For these reasons, reading directly from g_conf should be considered deprecated and not done in new code. Do not ever alter g_conf.

Changing configuration values

Configuration values can be changed by calling g_conf()->set_val. After changing the configuration, you should call g_conf()->apply_changes to re-run all the affected configuration observers. For convenience, you can call g_conf()->set_val_or_die to make a configuration change which you think should never fail.

Injectargs, parse_argv, and parse_env are three other functions which modify the configuration. Just like with set_val, you should call apply_changes after calling these functions to make sure your changes get applied.

Defining config options

New-style config options are defined in common/options.cc. All new config options should go here (and not into legacy_config_opts.h).

Levels

The Option constructor takes a “level” value:

  • LEVEL_BASIC is for basic config options that a normal operator is likely to adjust.
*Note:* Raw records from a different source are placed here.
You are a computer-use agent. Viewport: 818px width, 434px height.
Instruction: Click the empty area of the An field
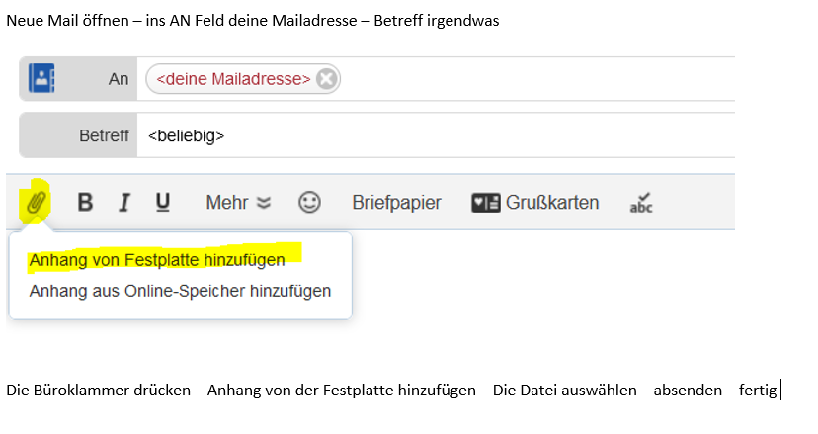click(x=537, y=79)
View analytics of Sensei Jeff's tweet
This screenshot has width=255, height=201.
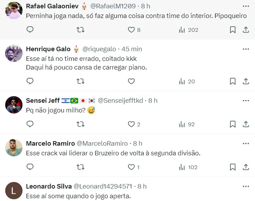[187, 124]
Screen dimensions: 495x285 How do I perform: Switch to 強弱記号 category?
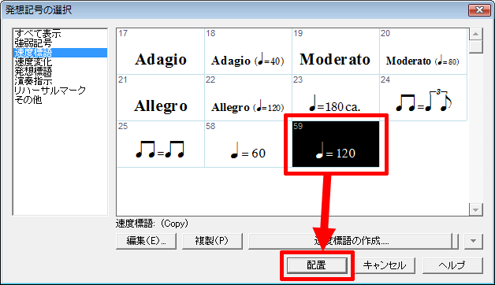[x=33, y=43]
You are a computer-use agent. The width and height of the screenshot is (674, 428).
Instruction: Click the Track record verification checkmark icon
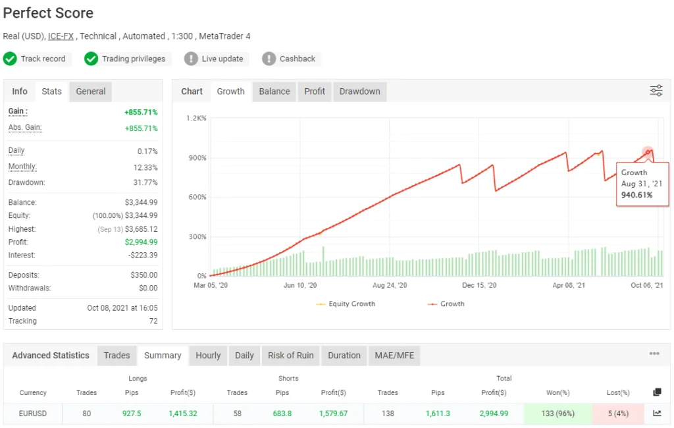(10, 59)
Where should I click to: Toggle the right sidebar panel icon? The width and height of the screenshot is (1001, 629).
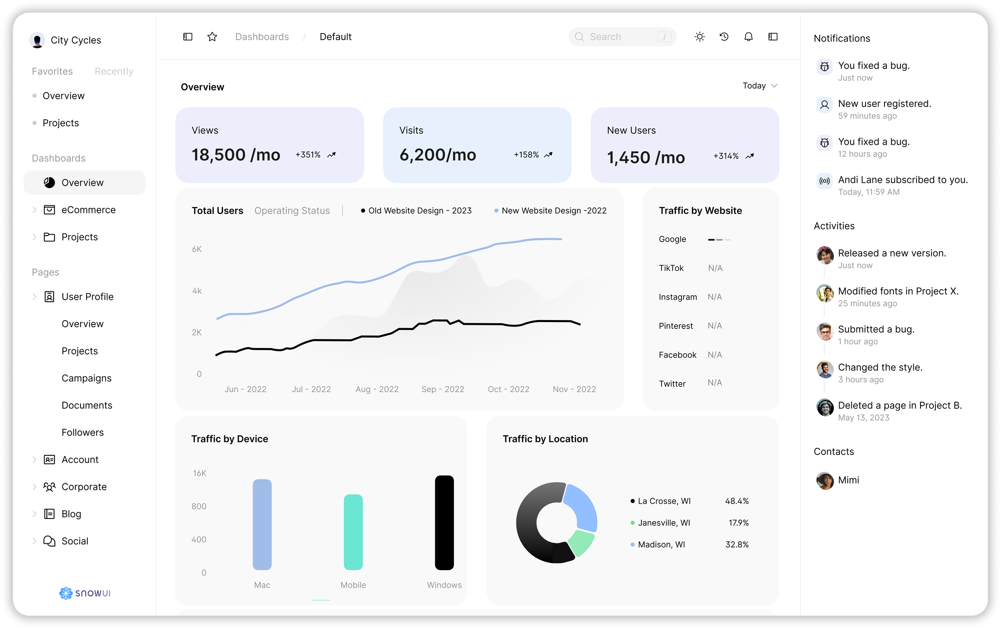(x=773, y=37)
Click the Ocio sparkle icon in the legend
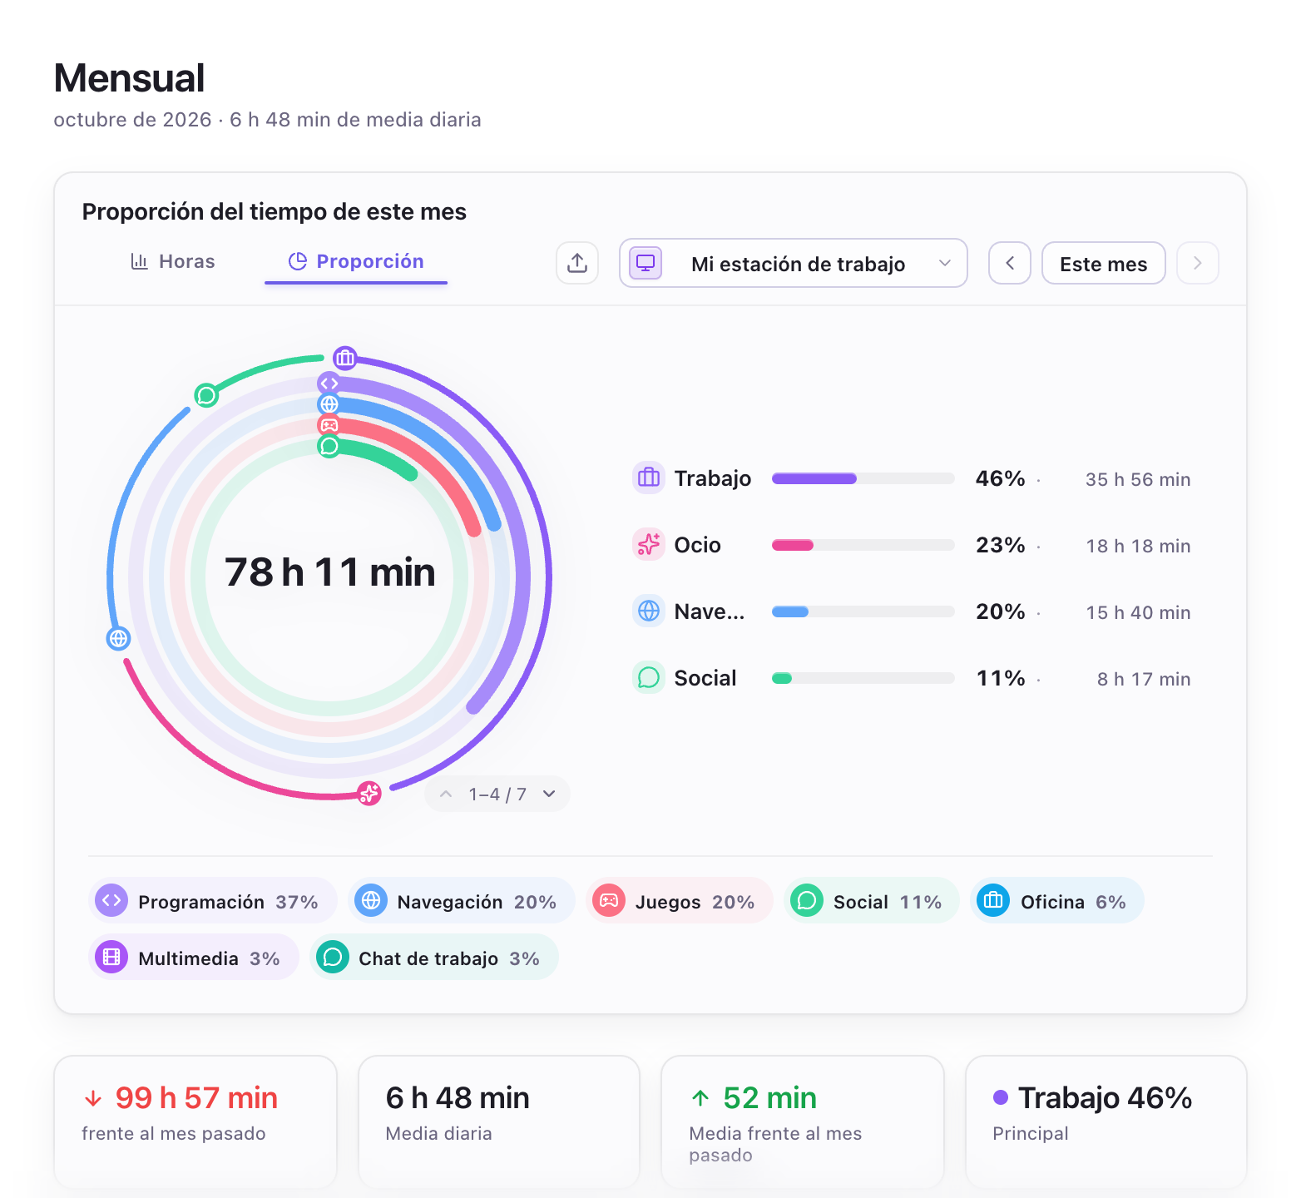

  • LEVEL_ADVANCED is for options that an operator can adjust, but should not touch unless they understand what they are doing. Adjusting advanced options poorly can lead to problems (performance or even data loss) if done incorrectly.
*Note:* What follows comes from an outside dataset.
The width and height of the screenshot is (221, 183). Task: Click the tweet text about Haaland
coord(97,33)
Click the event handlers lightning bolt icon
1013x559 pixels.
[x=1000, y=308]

  • LEVEL_DEV is for options in place for use by developers only, either for testing purposes, or to describe constants that no user should adjust but we prefer not to compile into the code.

Description and long description

Short description of the option. Sentence fragment. e.g.:

.set_description("Default checksum algorithm to use")

The long description is complete sentences, perhaps even multiple paragraphs, and may include other detailed information or notes.:

.set_long_description("crc32c, xxhash32, and xxhash64 are available.  The _16 and _8 variants use only a subset of the bits for more compact (but less reliable) checksumming.")

Default values

There is a default value for every config option. In some cases, there may also be a daemon default that only applies to code that declares itself as a daemon (in this case, the regular default only applies to non-daemons).

Safety

If an option can be safely changed at runtime:

.set_safe()

Service

Service is a component name, like “common”, “osd”, “rgw”, “mds”, etc. It may be a list of components, like:

.add_service("mon mds osd mgr")

For example, the rocksdb options affect both the osd and mon.

Tags

Tags identify options across services that relate in some way. Example include;

  • network – options affecting network configuration

  • mkfs – options that only matter at mkfs time

Enums

For options with a defined set of allowed values:

.set_enum_allowed({"none", "crc32c", "crc32c_16", "crc32c_8", "xxhash32", "xxhash64"})

Flags

  • RUNTIME: the value can be updated at runtime

  • NO_MON_UPDATE: Daemons/clients do not pull this value from the monitor config database. We disallow setting this option via ‘ceph config set …’. This option should be configured via ceph.conf or via the command line.